(Beginning of Page text)

DocketNumber: No. CV90 027 11 15S
Citation Numbers: 1994 Conn. Super. Ct. 11318, 12 Conn. L. Rptr. 675
Judges: HAUSER, JUDGE.
Filed Date: 11/7/1994
Status: Non-Precedential
Modified Date: 4/18/2021
In count one, the plaintiff alleges that the defendant CT Page 11319 fraudulently induced the plaintiff to revoke an existing agreement and enter into a new agreement with the defendant. In count two, the plaintiff alleges that the defendant fraudulently failed to disclose that he had recovered the $27,000. In count three, the plaintiff alleges that the defendant fraudulently induced the plaintiff to pay real estate taxes and commission. In count four, the plaintiff alleges that the defendant fraudulently induced the plaintiff not to sell his Jamaica property for a period of two years. In count five, the plaintiff alleges vexatious litigation.
On June 6, 1990, the defendant moved to dismiss the present action on the ground of the prior pending action doctrine. The court, Thompson, J., denied the motion on the condition that the plaintiff would withdraw his counterclaim in the prior action. On June 26, 1990, the plaintiff withdrew his counterclaim in the prior action.

(End of Page text)

**Explore the material**.
**1)** Answer these from the court record:
(a) What filed date is listed?
(b) According to count four, for how long did the defendant allegedly induce the plaintiff not to sell his Jamaica property?
(c) On what date did the plaintiff withdraw his counterclaim in the prior action?
**2)** In the rows, copy out word for word the lines beginning with the line that contains "Describe the element" and continuing through the line that contains "at that location.". Omit the pictures.
The rows that follow are unrelated to the court record.

(Beginning of Entries supplied)

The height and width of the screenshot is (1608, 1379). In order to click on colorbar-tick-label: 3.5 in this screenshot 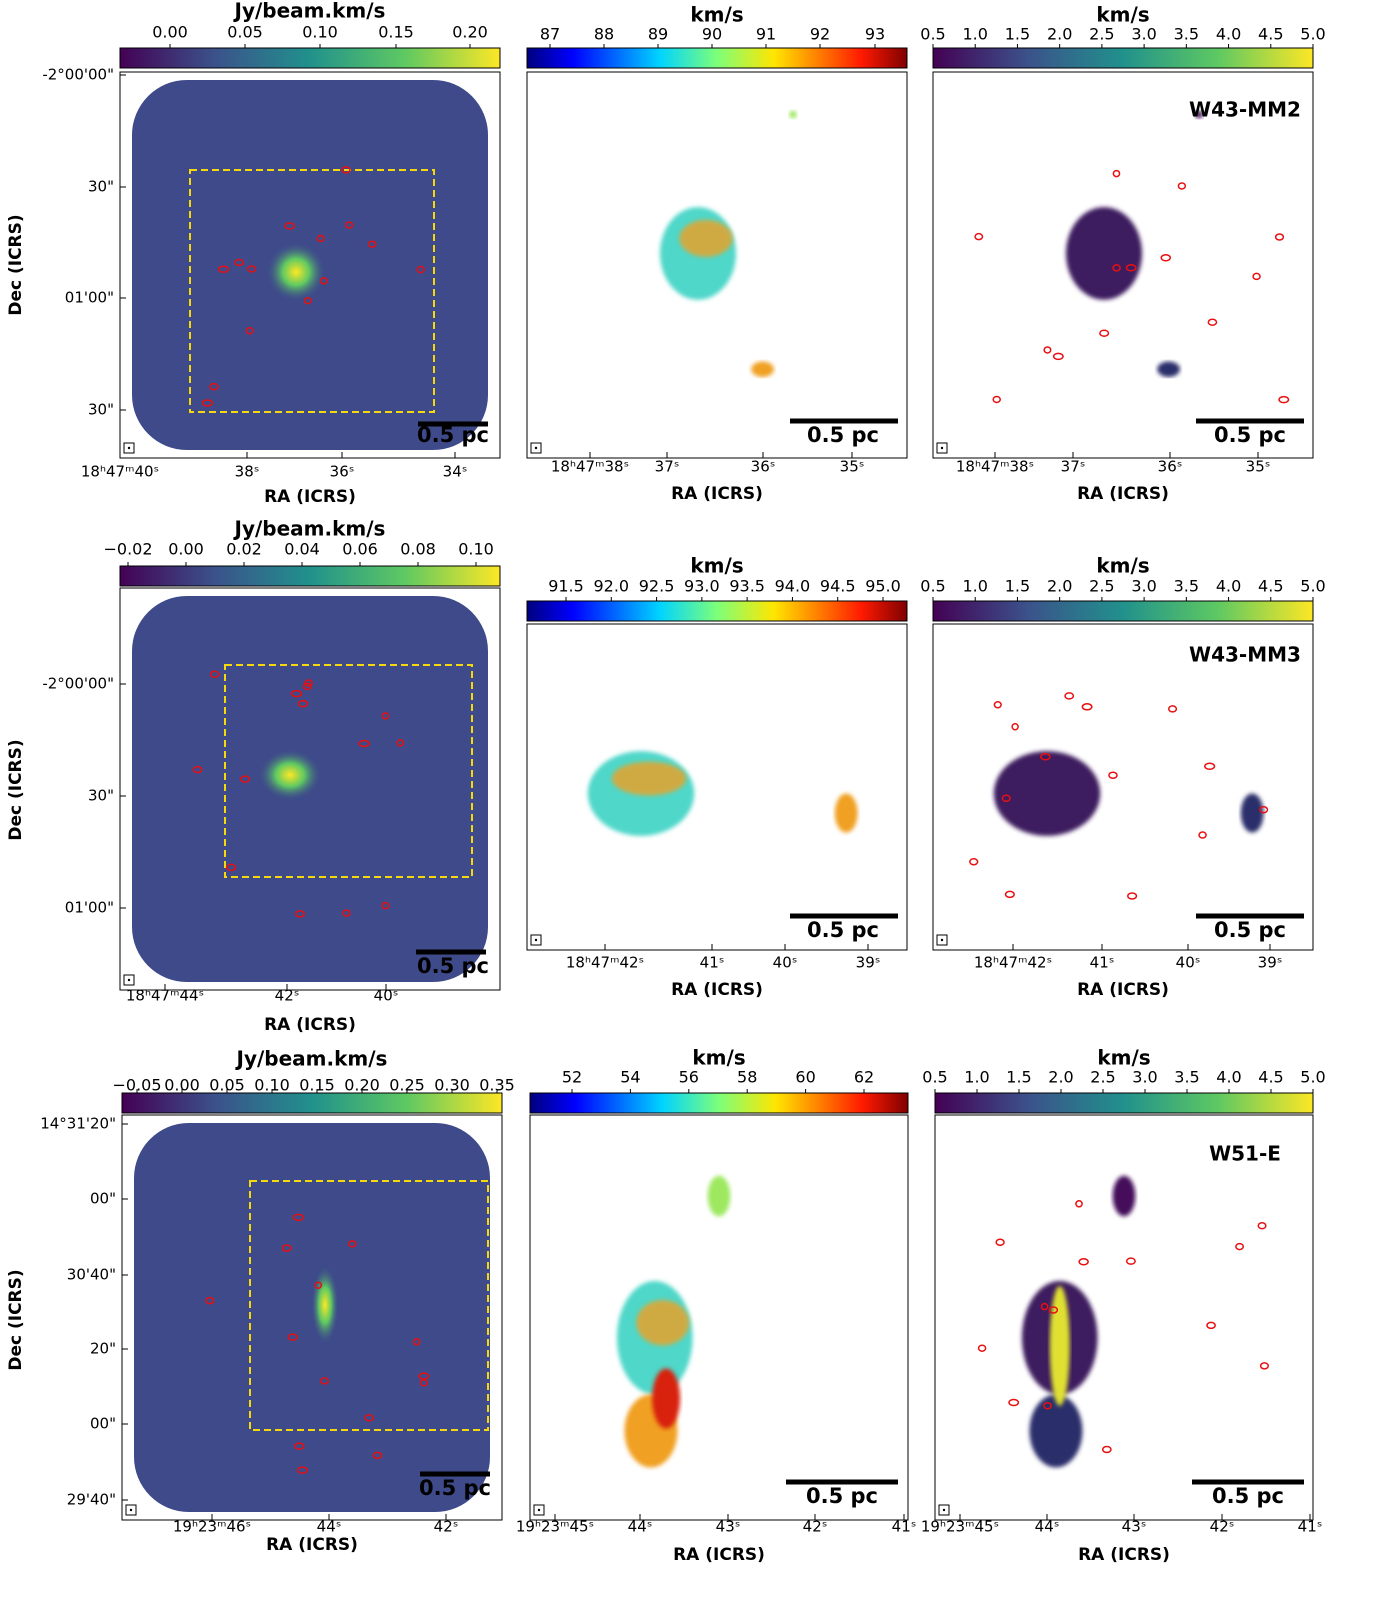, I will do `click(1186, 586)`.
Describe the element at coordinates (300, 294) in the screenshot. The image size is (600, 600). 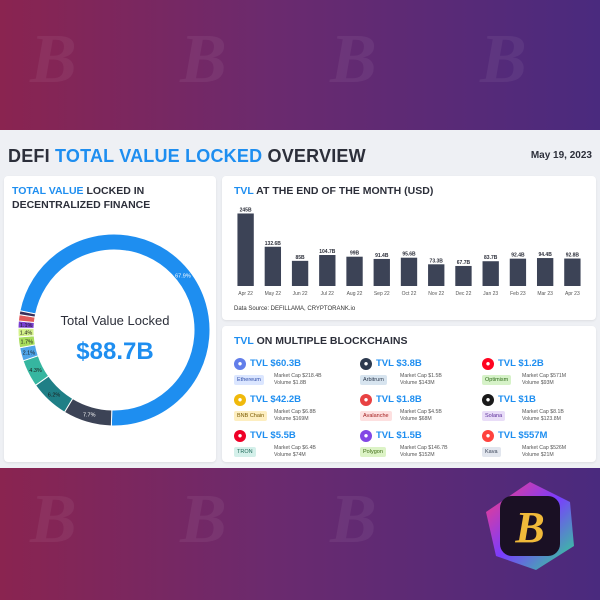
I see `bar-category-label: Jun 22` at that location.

(End of Entries supplied)
(Beginning of Entries supplied)

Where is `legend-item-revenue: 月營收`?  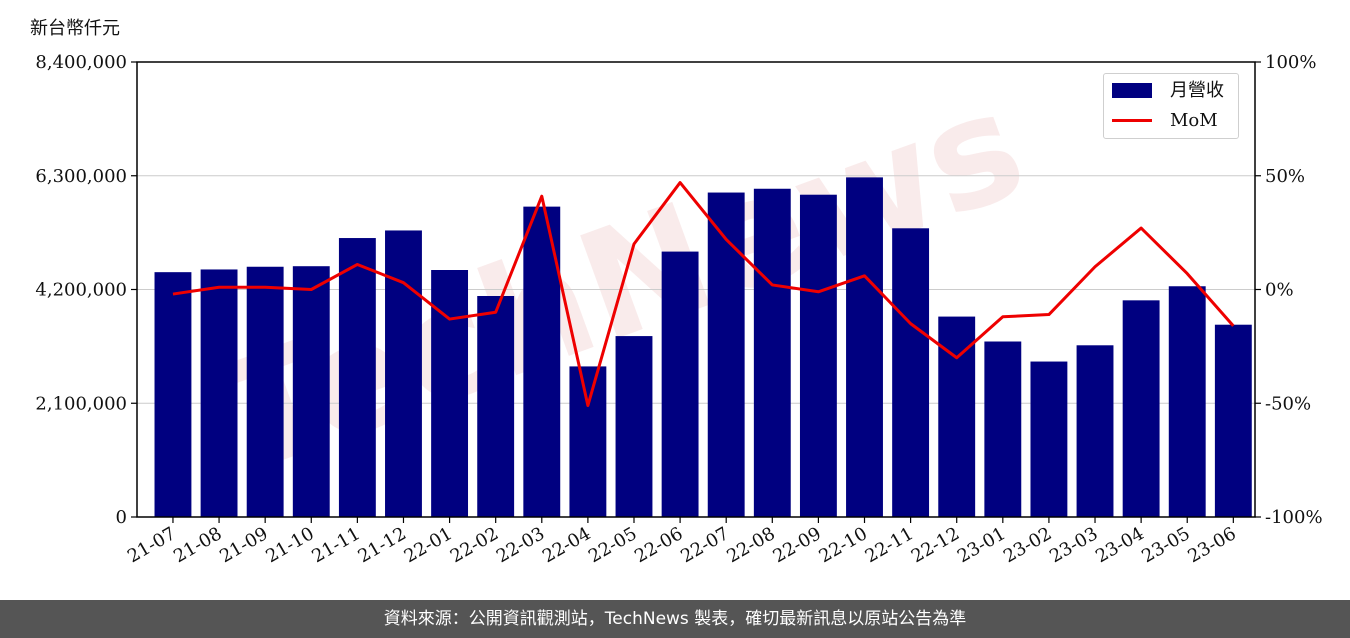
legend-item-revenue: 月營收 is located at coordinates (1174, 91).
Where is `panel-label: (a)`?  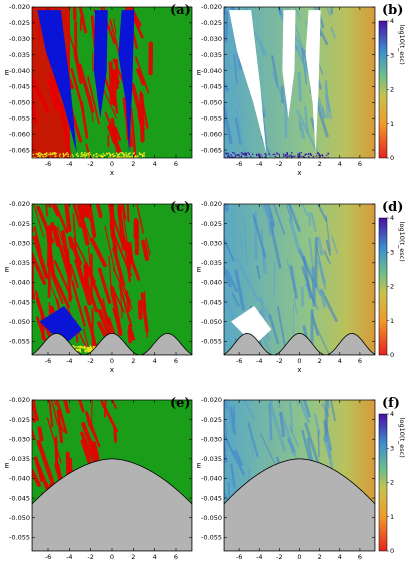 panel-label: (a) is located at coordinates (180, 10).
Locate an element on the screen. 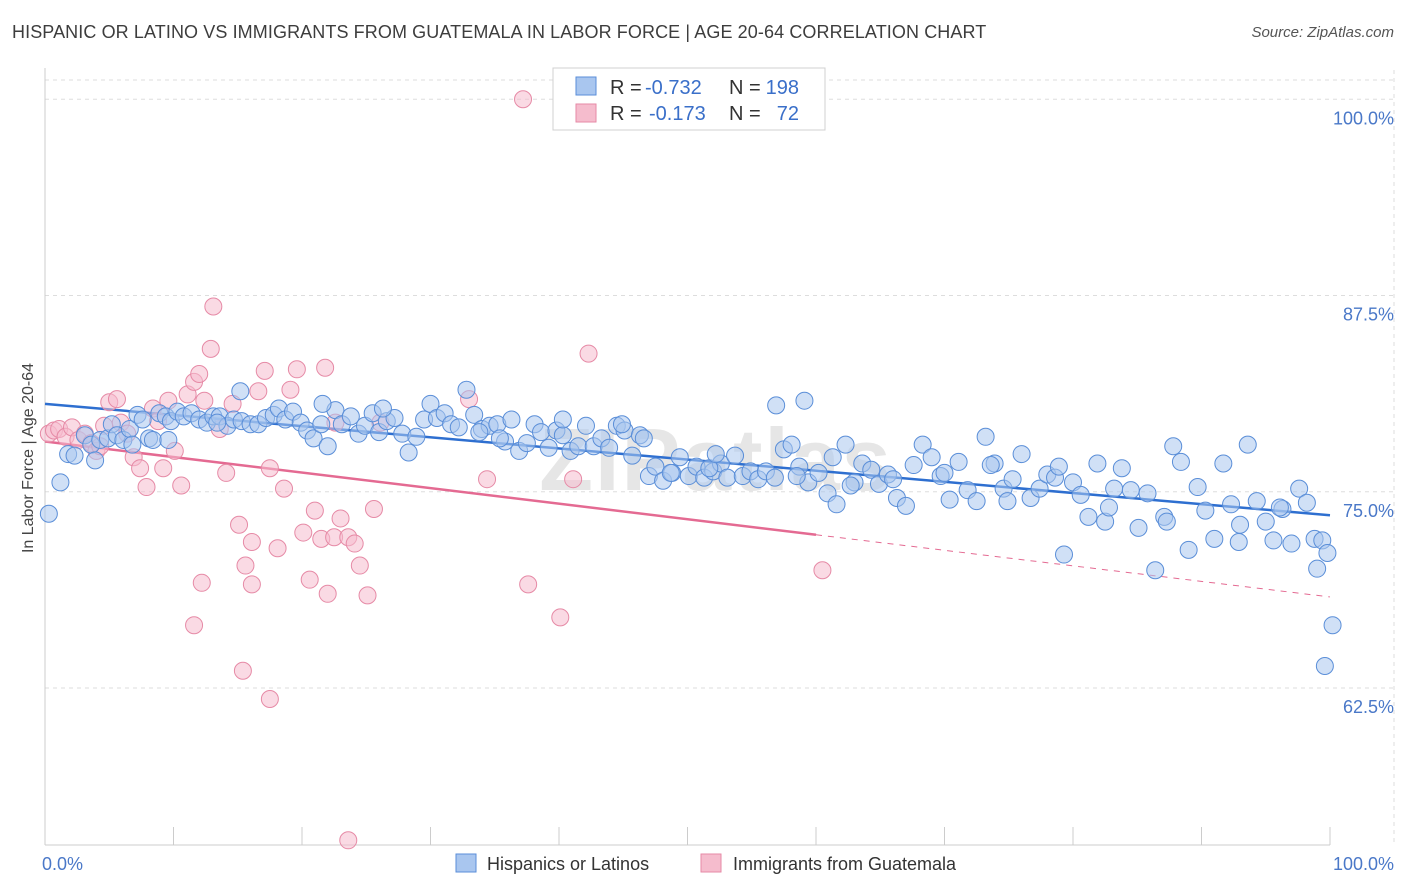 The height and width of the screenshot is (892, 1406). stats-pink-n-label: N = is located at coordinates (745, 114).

(End of Entries supplied)

**Answer section**.
**1)**
(a) 11/7/1994
(b) Two years
(c) June 26, 1990

**2)**
Describe the element at coordinates (300, 294) in the screenshot. The image size is (600, 600). 
I see `bar-category-label: Jun 22` at that location.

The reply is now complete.